Lawrence Frank , Victorian Detective Fiction and the Nature of Evidence: The Scientific Investigations of Poe, Dickens, and Doyle (Basingstoke: Palgrave Macmillan, 2003), x + 249 pages, illustrated, hardback, £47.50 (ISBN 1 4039 1139 8).

In spite of many differences, these two studies of nineteenth-century crime and detection narratives also share some features in terms of methodology and subject matter. Both Grossman and Frank's approach can be characterized as broadly new historicist and there is overlap in some of the authors and texts they analyze (Dickens and detective fiction by Poe and Doyle). The two studies each contextualize these narratives, Grossman with regard to the legal system, Frank in relation to contemporaneous scientific debates. However, whilst questions of [End Page 193] literary genre ultimately constitute the focus of The Art of Alibi, Frank's work places greater emphasis on historical context and detailed analysis of a range of textual material. Grossman's study will mainly be of interest to literary historians, legal historians and cultural historians of crime, whereas Frank's Victorian Detective Fiction will appeal to historians of science and literary scholars.
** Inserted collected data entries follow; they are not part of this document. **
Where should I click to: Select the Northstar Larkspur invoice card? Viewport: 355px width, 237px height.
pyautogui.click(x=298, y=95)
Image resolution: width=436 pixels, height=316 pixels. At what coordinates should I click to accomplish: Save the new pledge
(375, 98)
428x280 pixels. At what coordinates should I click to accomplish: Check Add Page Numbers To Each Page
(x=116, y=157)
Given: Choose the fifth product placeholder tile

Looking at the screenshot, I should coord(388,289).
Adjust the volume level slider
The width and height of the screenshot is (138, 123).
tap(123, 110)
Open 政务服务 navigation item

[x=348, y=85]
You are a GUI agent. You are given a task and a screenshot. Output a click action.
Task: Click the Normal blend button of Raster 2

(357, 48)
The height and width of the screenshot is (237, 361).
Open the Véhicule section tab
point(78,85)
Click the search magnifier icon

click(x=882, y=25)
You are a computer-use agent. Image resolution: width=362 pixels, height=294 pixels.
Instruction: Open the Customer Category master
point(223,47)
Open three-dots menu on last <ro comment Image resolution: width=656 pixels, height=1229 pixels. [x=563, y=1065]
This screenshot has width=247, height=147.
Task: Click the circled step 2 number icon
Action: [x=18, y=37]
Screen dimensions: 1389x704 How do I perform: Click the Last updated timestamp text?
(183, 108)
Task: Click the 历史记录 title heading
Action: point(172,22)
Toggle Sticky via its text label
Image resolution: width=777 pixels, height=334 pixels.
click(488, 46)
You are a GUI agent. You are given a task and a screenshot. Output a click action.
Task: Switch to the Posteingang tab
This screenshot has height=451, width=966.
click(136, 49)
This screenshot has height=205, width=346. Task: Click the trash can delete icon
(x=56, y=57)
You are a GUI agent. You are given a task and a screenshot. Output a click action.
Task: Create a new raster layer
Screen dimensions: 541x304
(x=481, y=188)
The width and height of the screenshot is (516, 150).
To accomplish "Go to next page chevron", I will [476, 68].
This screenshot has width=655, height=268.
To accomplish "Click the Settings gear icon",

Grossman's 2002 publication is one of a number of recent studies ­ Jan-Melissa Schramm's Testimony and Advocacy in Victorian Law, Literature, and Theology (2000) and Lisa Rodensky's The Crime in Mind: Criminal Responsibility and the Victorian Novel (2003) are further examples ­ on the interrelationships between law and literature. There is much to admire in Grossman's readings of works by Godwin, Mary Shelley, Dickens, Gaskell and Bulwer, framed by fascinating analyses of two paintings: Abraham Solomon's Waiting for the Verdict (engraved 1866) and Robert Gemmell Hutchison's Awaiting the Verdict (1890s) ­ paintings he considers as indicative of an epistemological shift pointing to the centrality of the law courts as a narrative space.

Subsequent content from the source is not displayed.